Today's hot topic is VoIP security and while there haven't been any huge break-ins into VoIP systems that I am aware of I am aware that according to the WSJ, T-Mobile recently had their computers broken into and customer names and social security numbers were accessed. The bold section below doesn't sound too good but I must admit I slept through much of history class so if there was a day we went over "mutual assistance legal treaties," I was either dreaming or absent.
Nonetheless we seem to have one of these with Russia. Who would have guessed? Here is an excerpt from the story:
By JESSE DRUCKER and JOHN D. MCKINNON
Staff Reporters of THE WALL STREET JOURNAL
January 13, 2005; Page B5
A hacker broke into the computer systems of T-Mobile USA Inc. over several months, viewing the names and Social Security numbers of 400 customers as well as the files of a Secret Service agent investigating the network break-in, the company and government officials disclosed.

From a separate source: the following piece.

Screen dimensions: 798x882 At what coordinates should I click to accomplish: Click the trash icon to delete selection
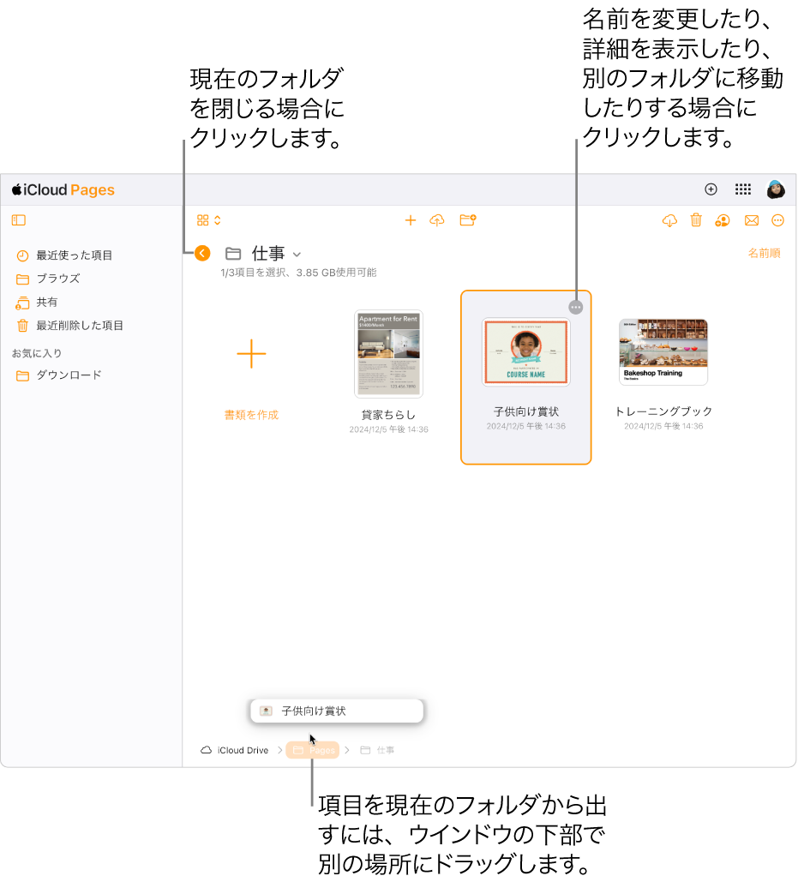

According to the Associated Press, the hacker obtained an internal Secret Service memorandum and part of a mutual assistance legal treaty from Russia. The documents contained "highly sensitive information pertaining to ongoing ... criminal cases," according to court records reviewed by the AP. The hacker also accessed e-mails and computer files.
The break-in was discovered during a broad Secret Service investigation, called "Operation Firewall," that targeted underground hacker organizations.
Nicolas Lee Jacobsen, a 21-year-old computer engineer of Santa Ana, Calif., was charged with the break-in in U.S. District Court in Los Angeles.
Deutsche Telekom AG's T-Mobile, the country's fifth-biggest cellphone-services provider with more than 16 million subscribers, said that its systems were broken into in late 2003. The carrier said it notified the Secret Service, which apprehended Mr. Jacobsen in late 2004. According to the AP, court records said the hacker had access to T-Mobile customer information from at least March through October of last year.
T-Mobile said the customers whose records were viewed were notified in writing, but said that customer credit-card information wasn't accessed.
"This same person is also believed to be involved in other attempts to gain unauthorized access to customer information," a T-Mobile spokesman said in a statement. "The Secret Service is investigating these allegations, and T-Mobile is cooperating to the fullest extent, including with regard to the allegations that customer photos have been subject to unauthorized access."
Will this happen to VoIP at some point? Will conversations be hijacked? Absolutely in my opinion. Somewhere out there, an army of hackers is salivating at the chance to listen in as you call Dominos and order your pepperoni pizza. Once we open up telephony by pushing it over IP packets we need to make sure we are 100% dedicated to ensuring VoIP security. Service providers need to understand how important it is to focus on this issue because who knows what "treaty-talk" could be going on over those packets.